Monday, October 06, 2003
So surely Ewan Pearson is hands-down remixer of the year? There have been some great individual remixes this year - T. Raumschmiere on 2Raumwohnung, some of those listed below etc. - but Ewan's run has seriously been astonishing. At the top of the heap, the already discussed remix of Freeform Five's "Perspex Sex", aka the best nu-electro track ever; but beneath that shining jewel there's a wealth of great material. His work for Goldfrapp veers from jauntily skipping shuffletech to lumbering neo-Moroder trauma, while his mix of Playgroup's "Make It Happen" mires the original in swathes of clicking dirty static, and his refashioning of Futureshock's "Sticking Plaster" shifts dramatically from svelte, sticky disco to melodramatic electro bleeping - and I haven't even heard his reputedly brilliant makeover of Ladytron.
Perhaps the most surprising effort so far is his extended vocal mix of The Chemical Bros's "The Golden Path", which transforms the rather bloodless (if not out and out dire a la "The Test") original into a swooping, sighing electro epic, building from its opening rubbery, spiky synth riffs into a climax of sighing firefly harmonies wherein Wayne Coyne's whiny falsetto sounds, if not exactly good, then at least purposeful. It's exactly the sort of panoramic
vista that the high-profile/low-yield collaboration of the original was intended to provide, and indeed if the Chemical Bros could still manage to craft an ill-advised indie-rock crossover on a level with the best of their recent work ("Star Guitar", "Hoops", "The State We're In", "Denmark") they probably would have come up with this version in the first place, as opposed to what sounds like Grandaddy covering New Order. When all is said and done it's far from Pearson's best work (consider what he's working with here) but it's a fairly impressive salvage job, and as such demonstrates just how on-point the guy is.
It also provokes the idea that maybe Pearson is trying for something very deliberate with his electro aesthetic, which is the resurrection of the extended mix in the historically-specific, pre-techno sense of the term. Of course Pearson is in every sense a post-techno producer, and from a technical perspective his productions show a greater sensititivity to the pleasures of a house beat than most of the new generation of electro artists. Rather, what makes me think of the eighties extended mix when I listen to Pearson's mix is their sense of expansiveness, both focusing and distilling the original work down to a basic groove and yet broadening their horizons, whether it be through the addition of some eerie strings toward the end, or to cross-hatch the vocal lines, or to just keep layering and layering different, competing synth riffs until the groove plateaus in an agony/ecstasy of swirling complexity, almost as if Orbital went electroclash.

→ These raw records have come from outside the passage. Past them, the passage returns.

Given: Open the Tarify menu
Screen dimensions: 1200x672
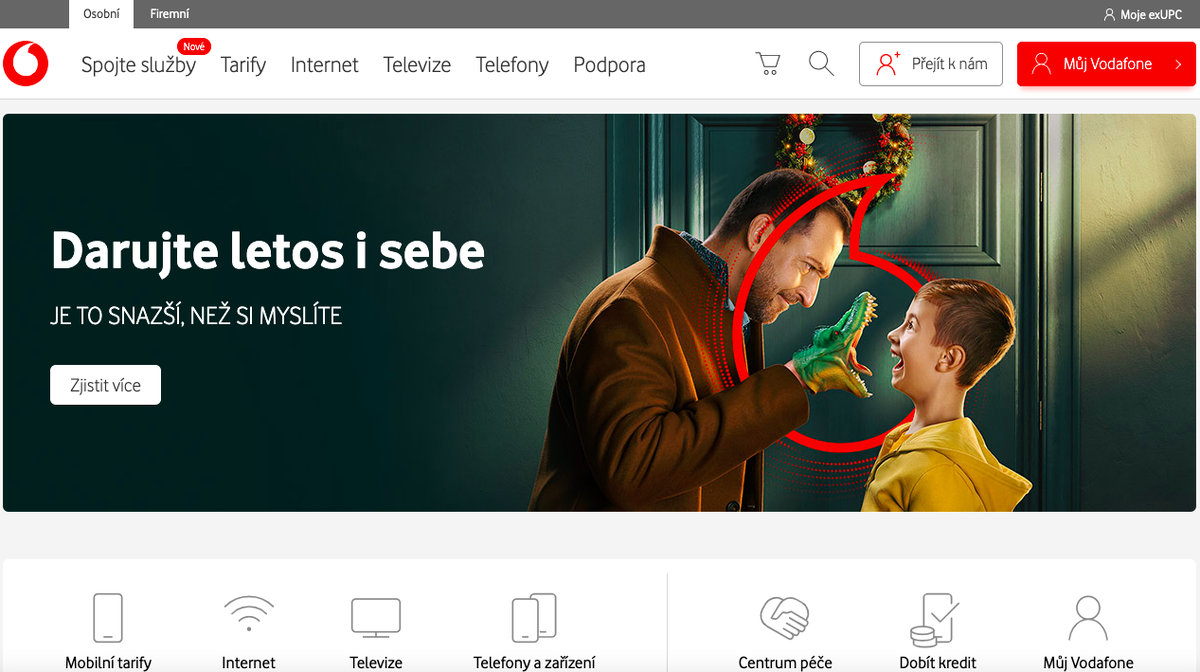Looking at the screenshot, I should tap(243, 64).
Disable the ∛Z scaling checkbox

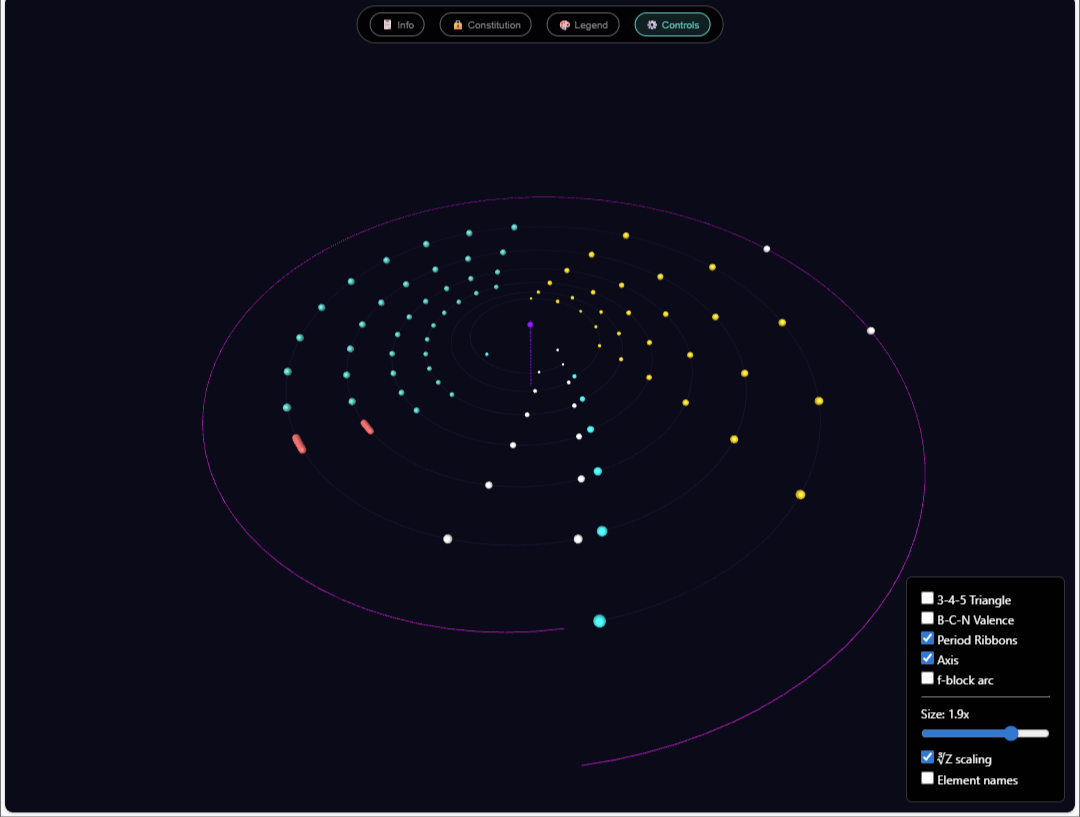tap(927, 758)
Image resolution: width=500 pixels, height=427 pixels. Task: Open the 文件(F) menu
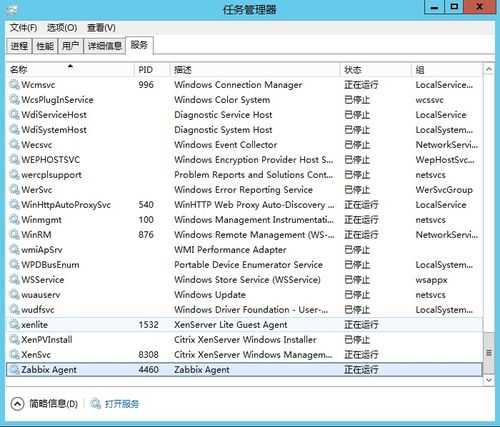(23, 27)
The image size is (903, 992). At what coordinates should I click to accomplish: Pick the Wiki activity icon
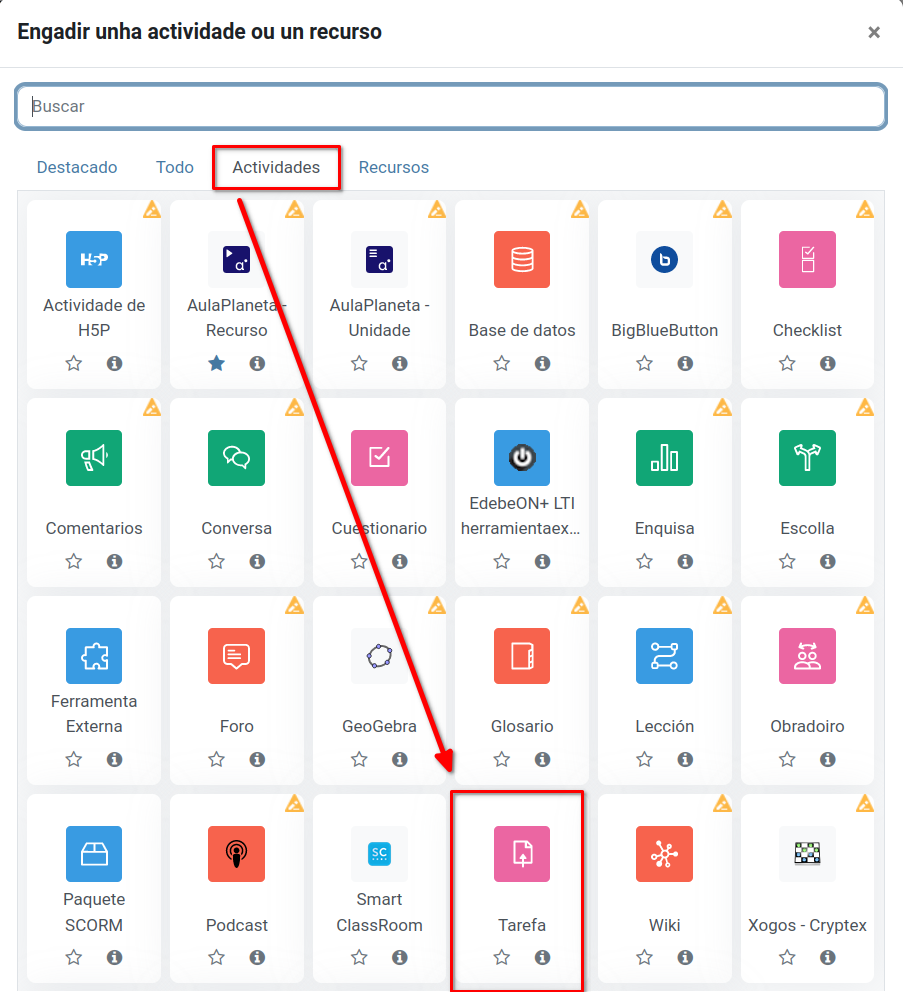664,854
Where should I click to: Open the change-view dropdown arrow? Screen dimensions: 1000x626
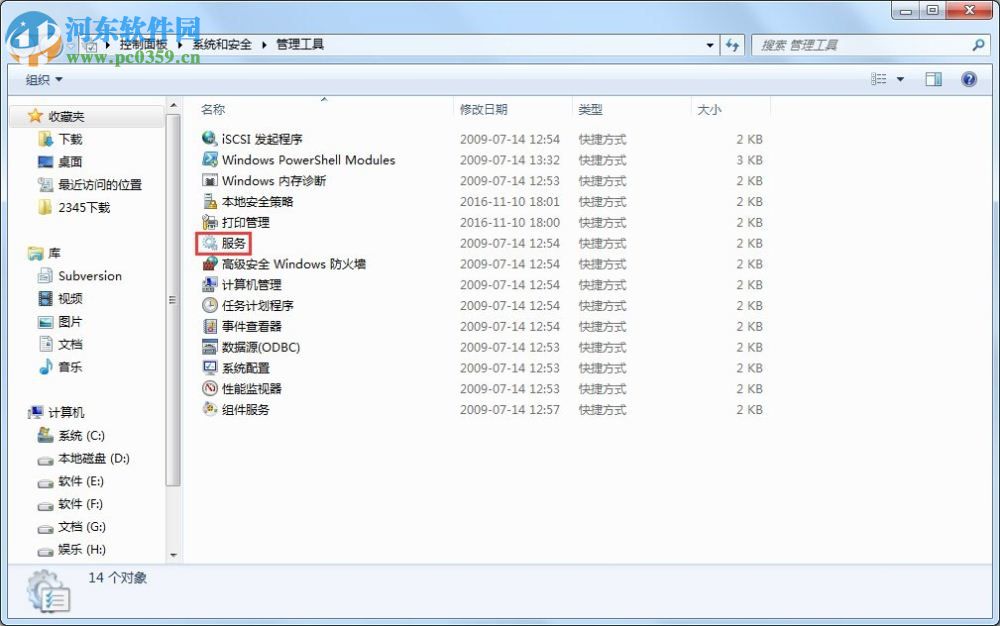901,79
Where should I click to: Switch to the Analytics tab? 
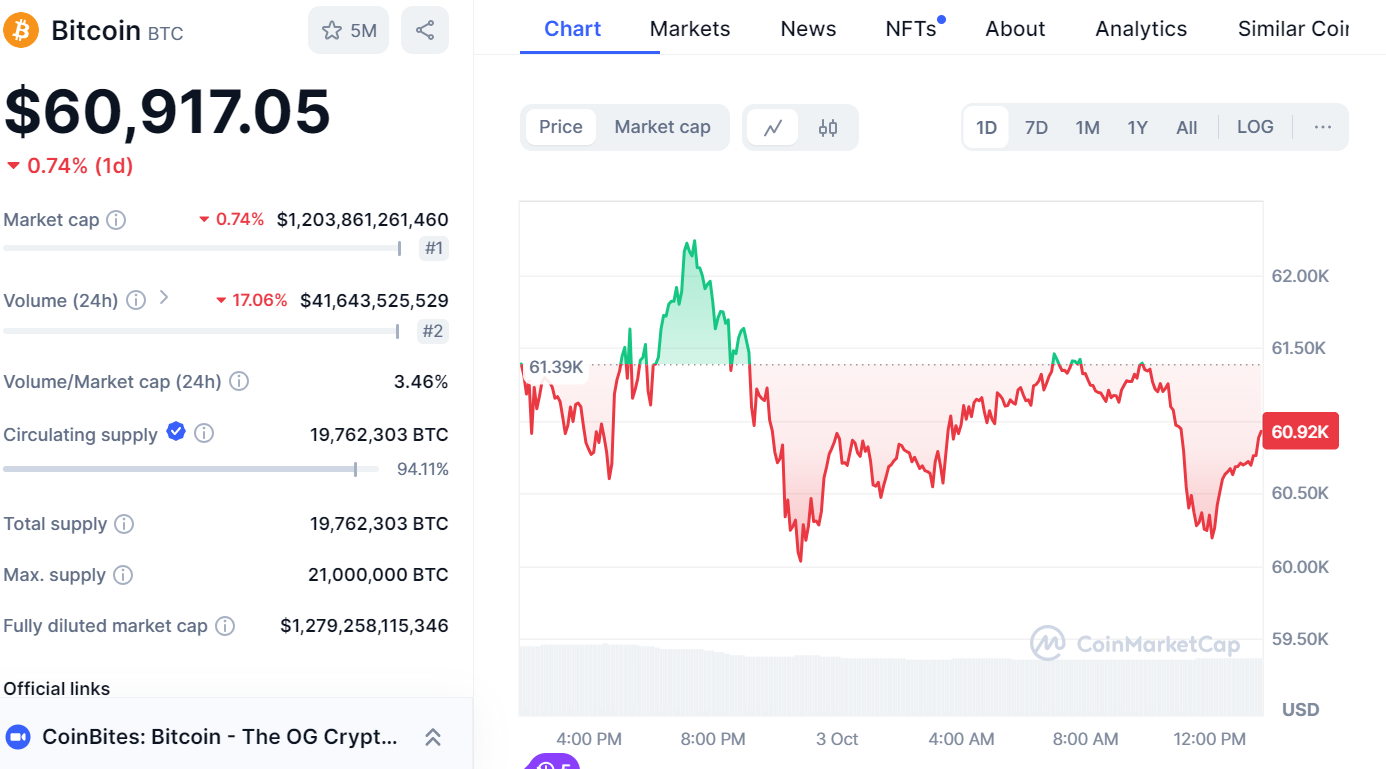[1141, 29]
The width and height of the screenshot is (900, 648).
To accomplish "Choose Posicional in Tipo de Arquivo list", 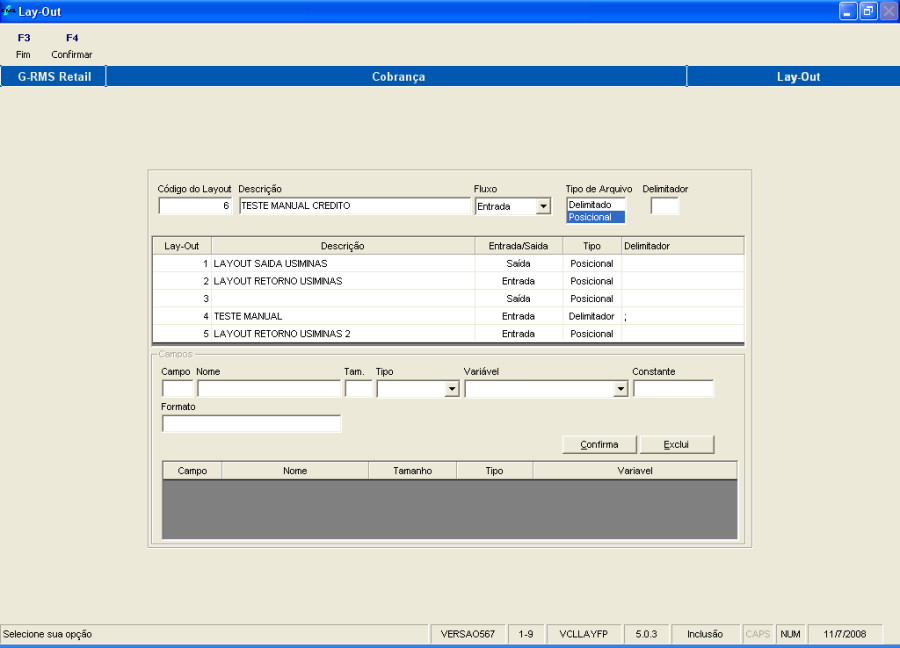I will (595, 217).
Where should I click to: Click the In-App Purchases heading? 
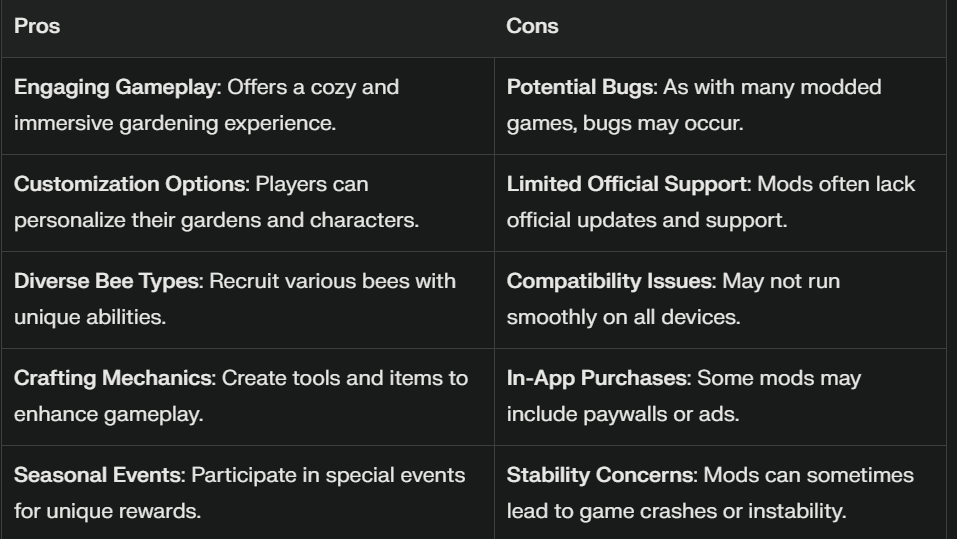(x=597, y=378)
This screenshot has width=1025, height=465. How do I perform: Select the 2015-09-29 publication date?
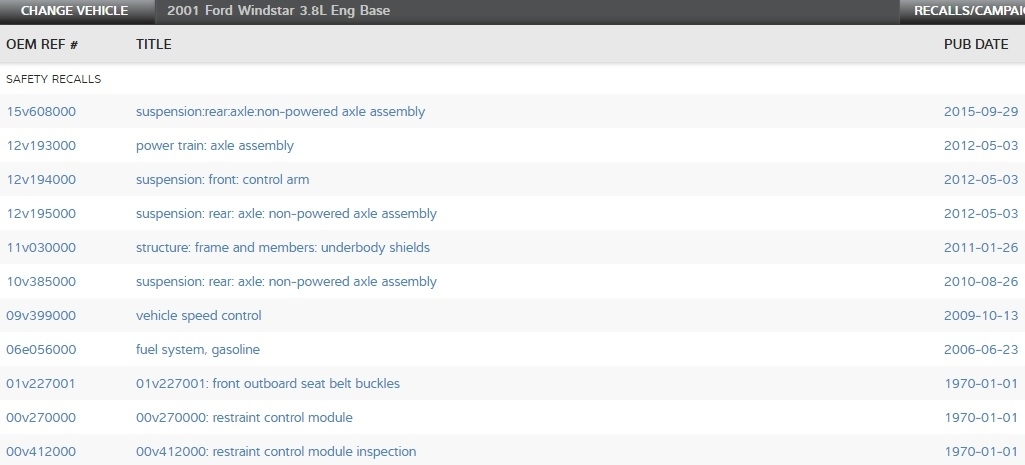pos(980,112)
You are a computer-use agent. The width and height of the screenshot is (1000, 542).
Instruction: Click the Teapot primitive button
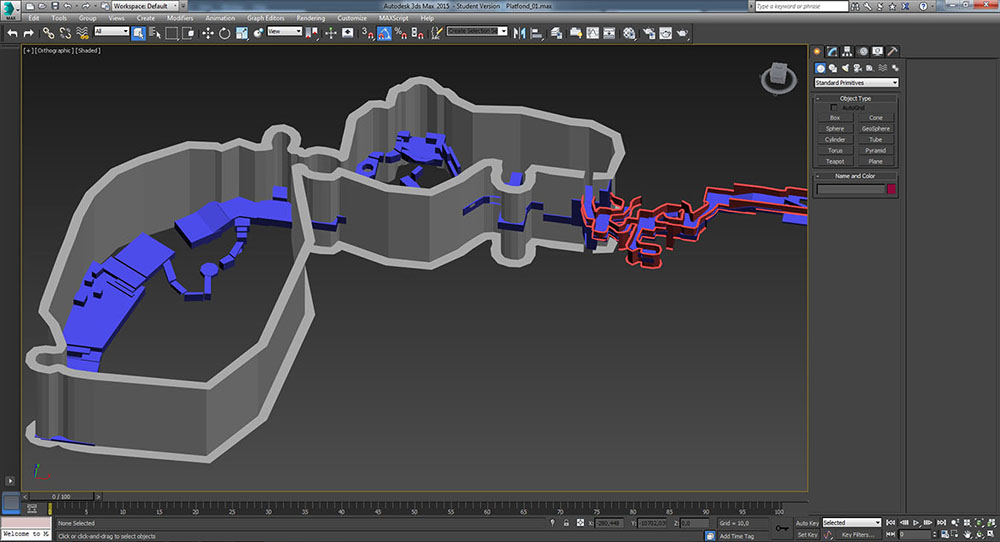click(x=834, y=161)
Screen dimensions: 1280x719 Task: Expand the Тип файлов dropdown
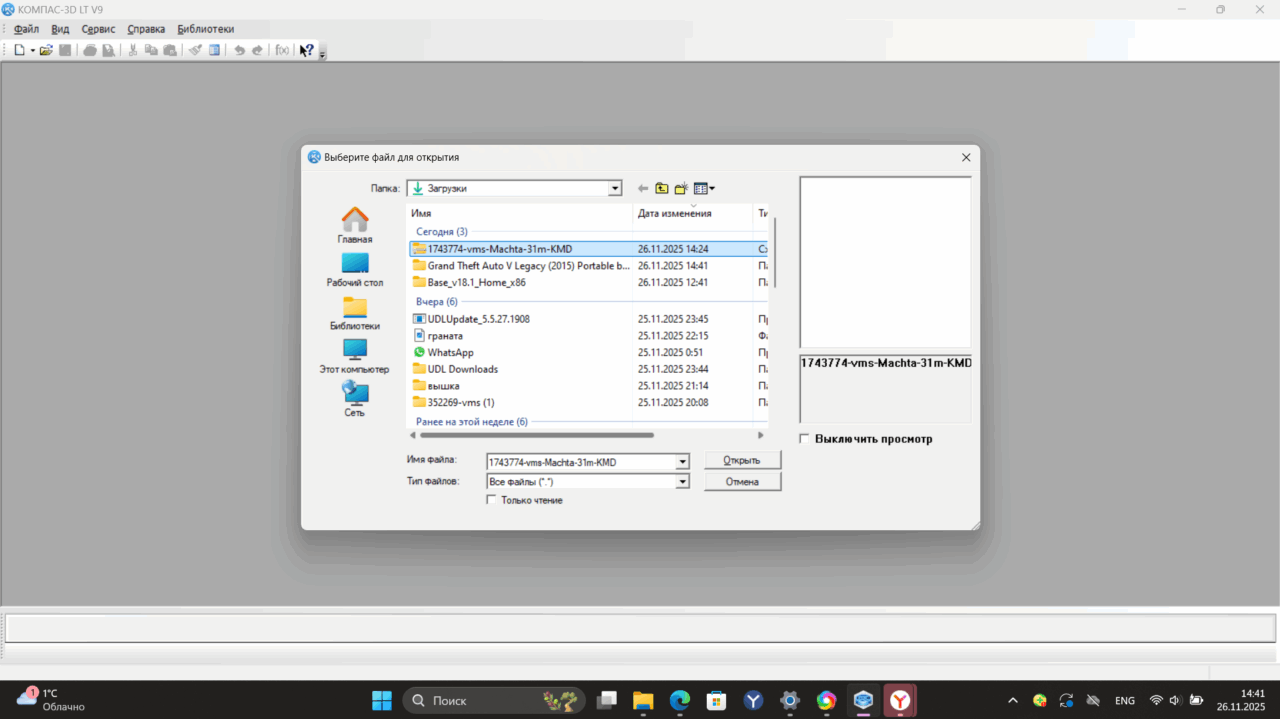click(683, 482)
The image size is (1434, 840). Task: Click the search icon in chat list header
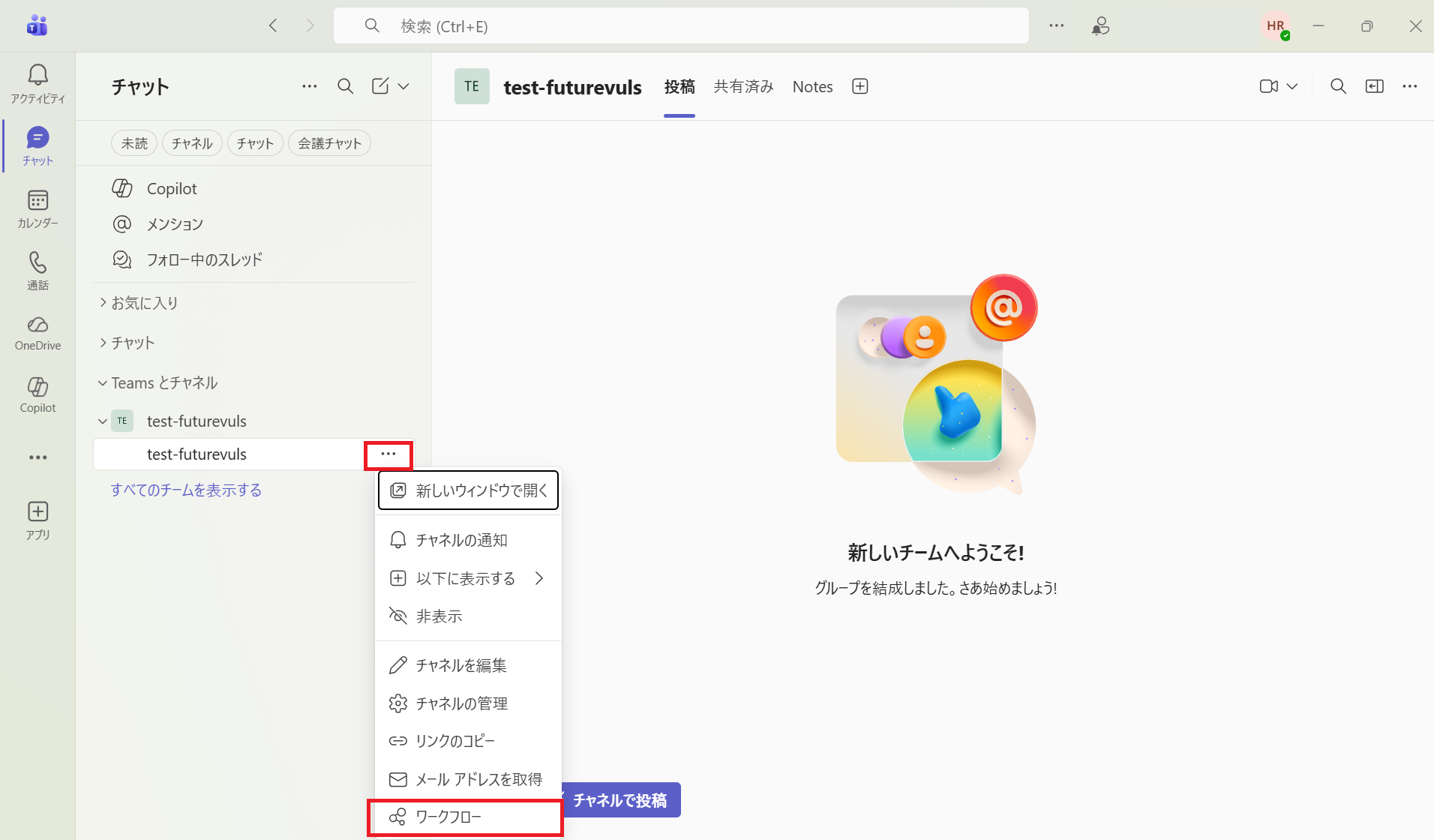point(345,86)
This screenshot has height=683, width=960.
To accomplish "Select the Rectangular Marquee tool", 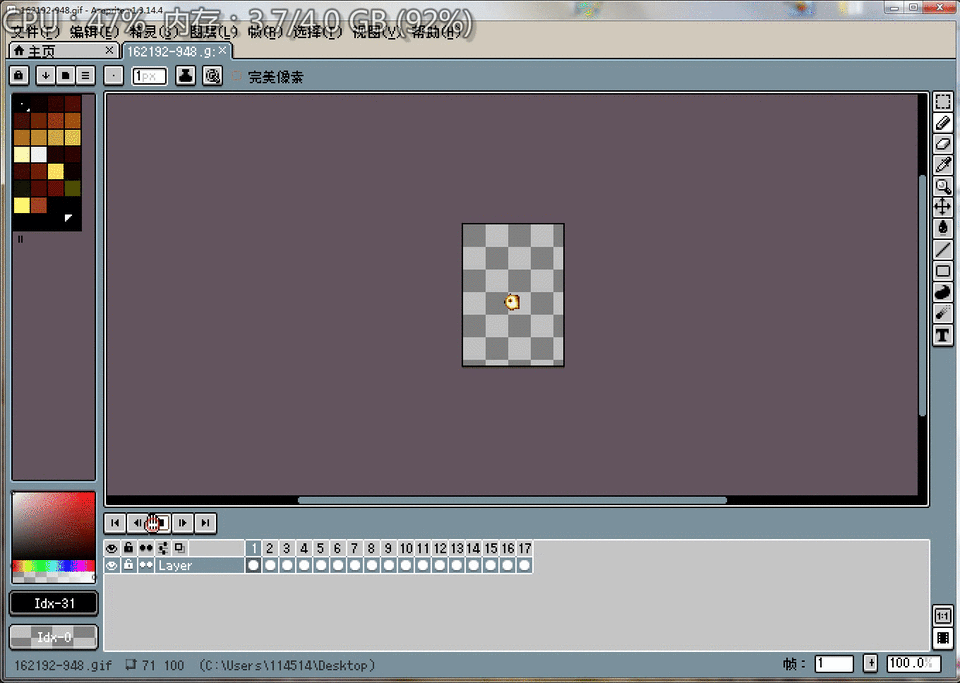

I can't quite explain how this is different to what other producers do - in fact it certainly isn't different - except to say that the results have the same feel as the best examples of the extended mix. I had quite an affecting experience last year where I was on the verge of falling asleep in the passenger seat of a car while some extended, largely instrumental versions of Tears For Fears tracks were playing; the endless looping of that haunting opening guitar figure in "Everybody Wants To Rule The World" took on a sort of becalmed intensity, resembling a ghostly apparition of the original song, a dream that I was on the verge of slipping into. And extended mixes often do appear to be dreamlike versions of their former selves - the manifest dream content expressing the latent reality of the original song, but distorted, bloated, obscured by some force of the unconscious which expresses every reality as distracted reverie, quiet intensity (a fitting example of this process at work is the extended mix of The Cure's "Lullabye", which strings along each of the original's various hooks into a slow procession through a hall of resonant images).
It's this resemblance which I look for in Pearson's work: the loving recontextualisation of each of the original song's most enticing components, the (ahem) somewhat proggish grandness of scope, the epic production which complements but is quite distinct from Jacques Du Cont's stringswept melodrama. Many people have framed nu-electro as somehow being against dance music; I disagree, if only because a good deal of the most bracingly physical music to emerge this year has come from this camp (otherwise it's all from the urban diaspora communities). But if electro has a task ahead of it that is distinct from dance, it is to wholeheartedly throw itself into investigating those musical qualities which the functionalist revolution in dance music marginalised, and reintroduce them back into the fold, working them back into the thumping heart of dance itself.